# [What is being asked]
Reproduce only what runs from the line containing "Open the 2-D Coordinate dropdown" to the line containing "Task: Click the sort" in the records below, inclusive. Keep it exact, and keep the pictures out.
------------------------
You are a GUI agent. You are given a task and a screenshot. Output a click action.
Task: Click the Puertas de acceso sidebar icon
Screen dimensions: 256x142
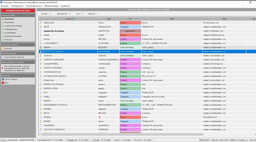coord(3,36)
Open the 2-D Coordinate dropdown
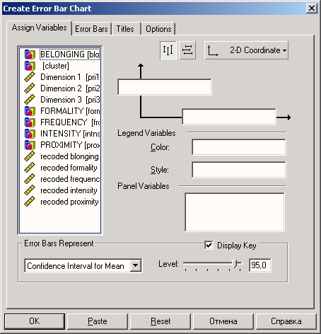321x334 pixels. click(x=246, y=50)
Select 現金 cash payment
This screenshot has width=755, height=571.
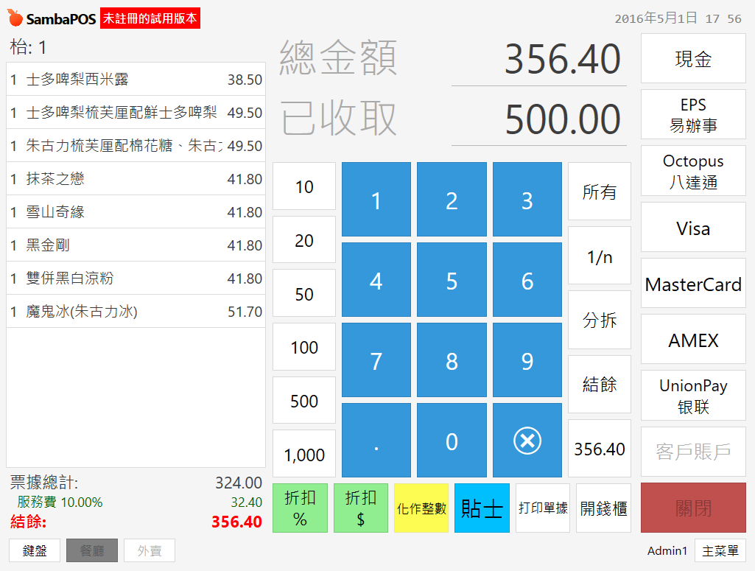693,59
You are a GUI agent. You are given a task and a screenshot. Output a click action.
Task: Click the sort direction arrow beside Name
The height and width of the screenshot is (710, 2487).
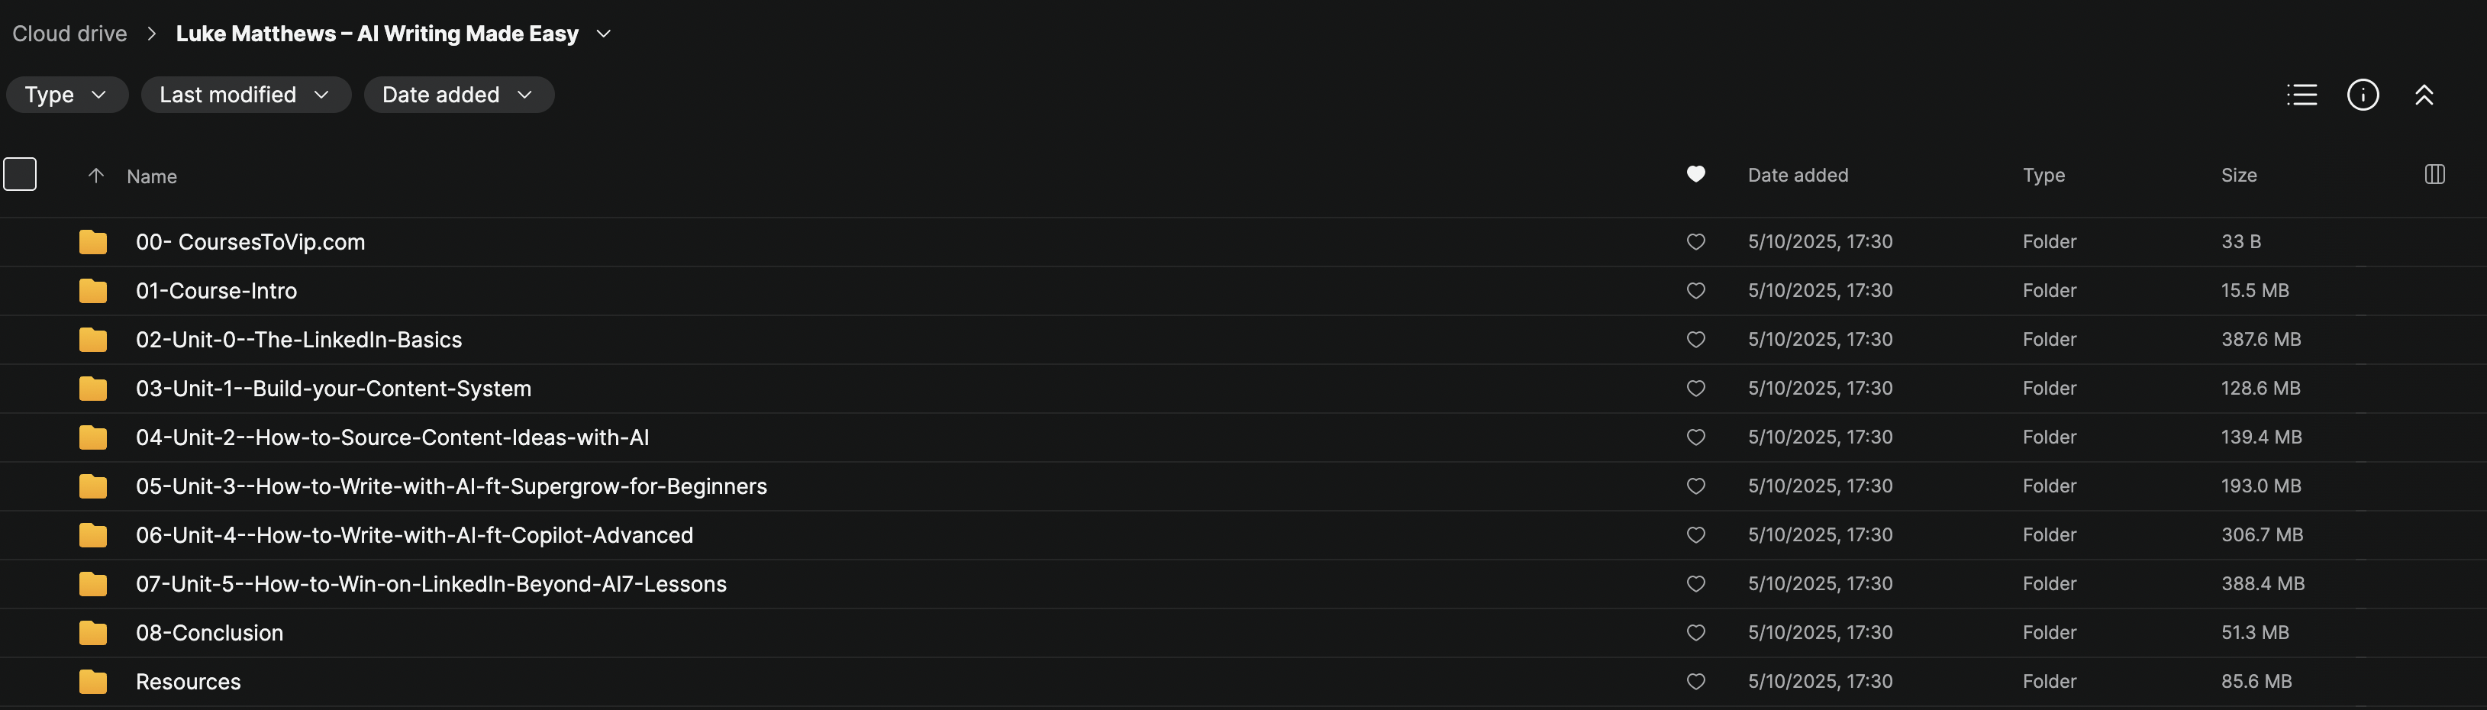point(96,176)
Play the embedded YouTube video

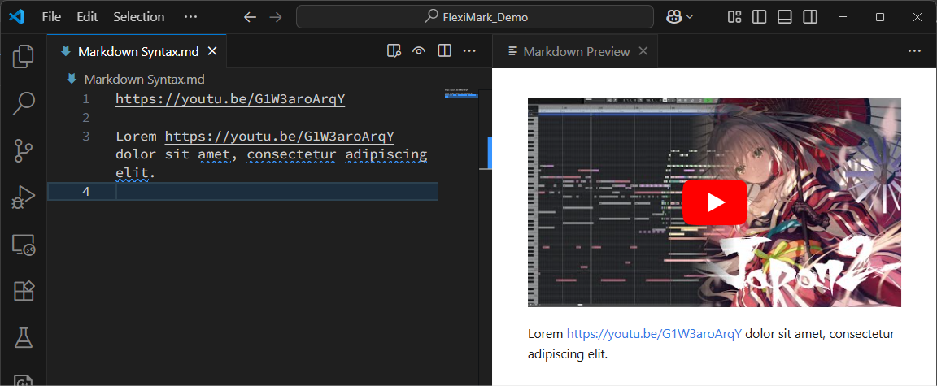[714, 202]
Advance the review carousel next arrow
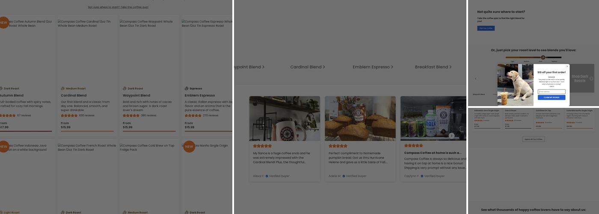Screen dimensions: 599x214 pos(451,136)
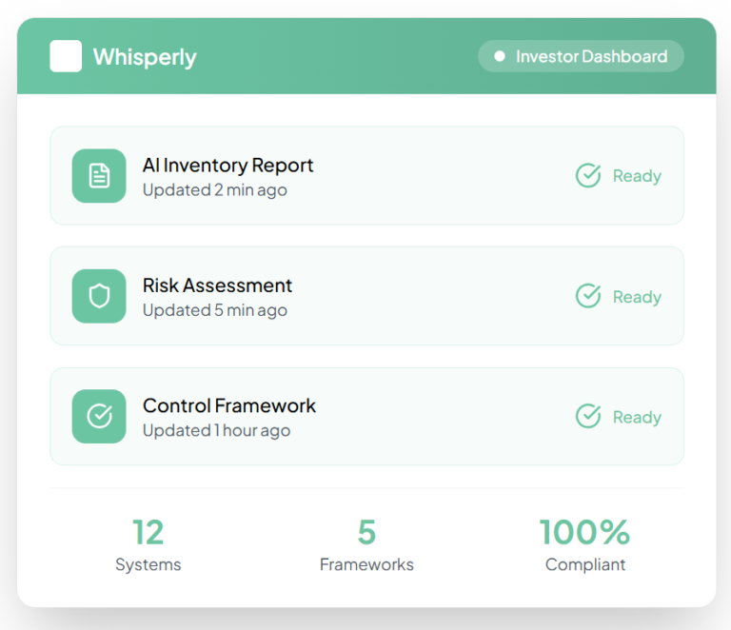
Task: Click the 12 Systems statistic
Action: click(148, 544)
------------------------
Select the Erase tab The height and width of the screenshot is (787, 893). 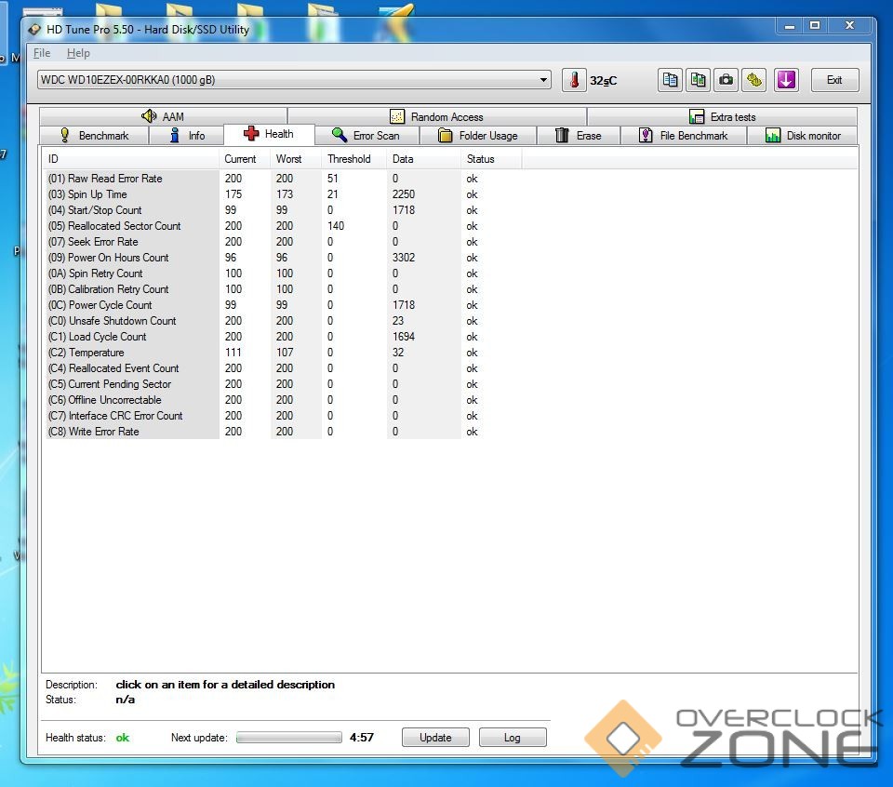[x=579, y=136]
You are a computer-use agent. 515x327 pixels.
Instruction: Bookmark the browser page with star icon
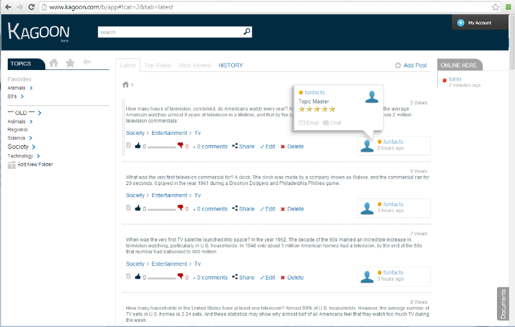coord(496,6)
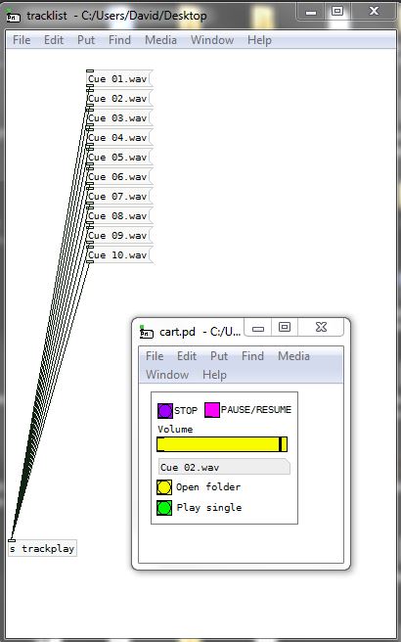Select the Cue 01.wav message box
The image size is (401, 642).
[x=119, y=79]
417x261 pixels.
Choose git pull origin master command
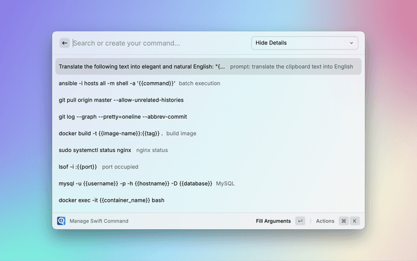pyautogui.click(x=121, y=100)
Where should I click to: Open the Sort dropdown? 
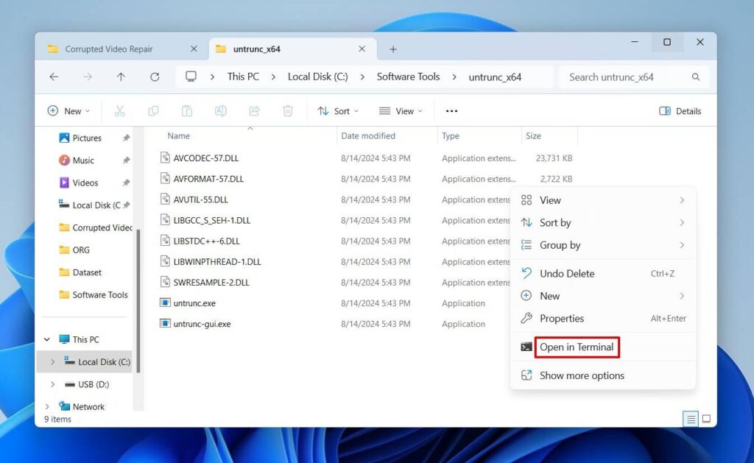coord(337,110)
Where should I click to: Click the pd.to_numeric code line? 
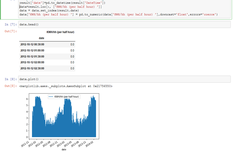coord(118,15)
------------------------
# [Your solution]
Open the 2-D Coordinate dropdown
321x334 pixels. click(x=246, y=50)
Select 現金 cash payment
This screenshot has width=755, height=571.
693,59
You are a GUI agent. You are given a task and a screenshot. Output a click action.
Task: Click the sort direction arrow beside Name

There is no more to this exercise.